## [EXERCISE OBJECTIVE]
Rewrite all of the items below, swapping "pixels" for "px" and leaving everything else unchanged. Omit the pictures from your answer.
+++ STORED RECORDS +++
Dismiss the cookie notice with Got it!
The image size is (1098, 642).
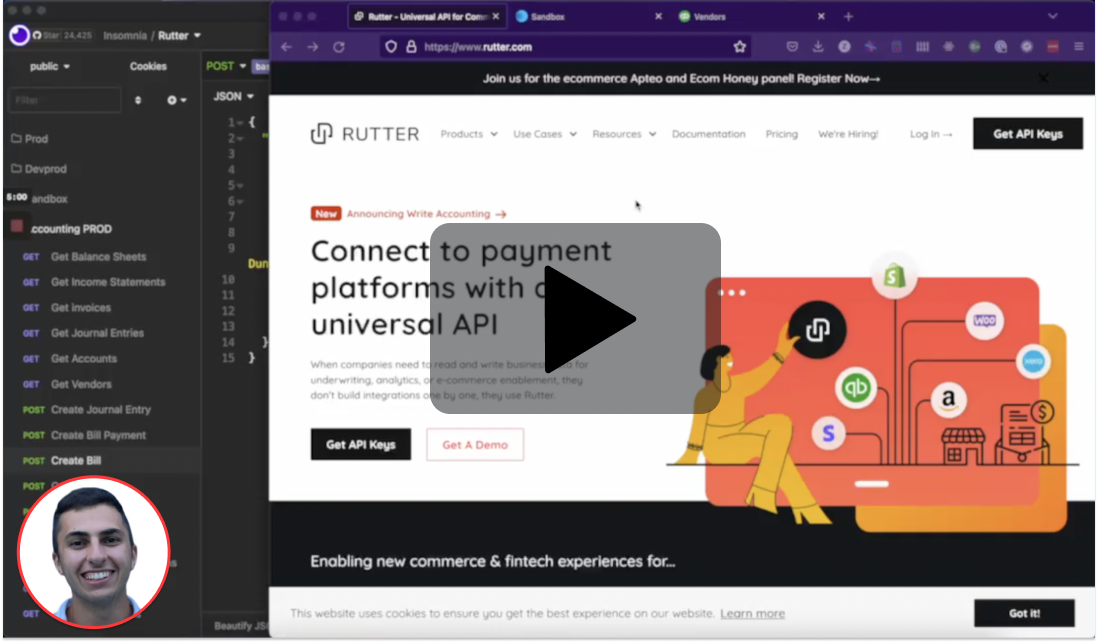pos(1023,613)
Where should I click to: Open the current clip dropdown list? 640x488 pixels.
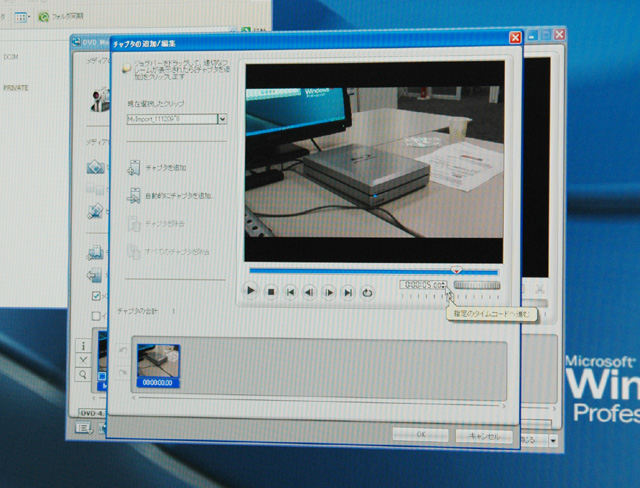(222, 118)
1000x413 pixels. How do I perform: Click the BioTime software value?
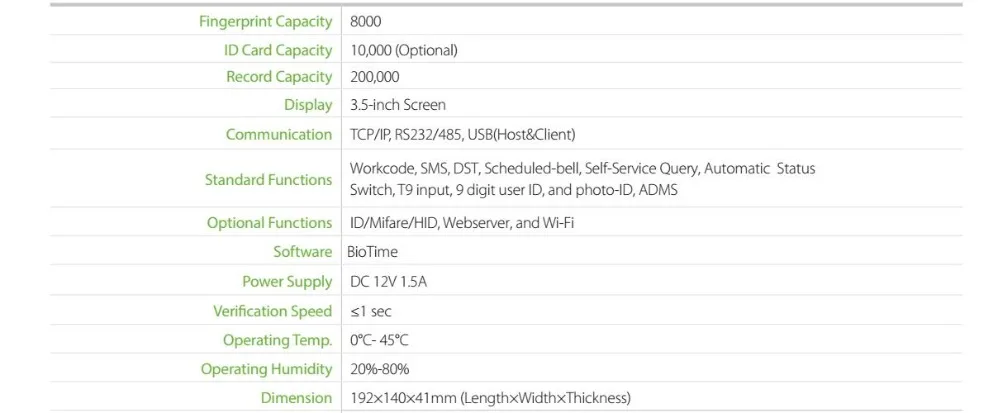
+++
## [TASK RESULT]
Dismiss the cookie notice with Got it!
The image size is (1098, 642).
pos(1023,613)
Where should I click to: Open the current clip dropdown list? 640x488 px.
(222, 118)
1000x413 px. How do I perform: Click the BioTime software value?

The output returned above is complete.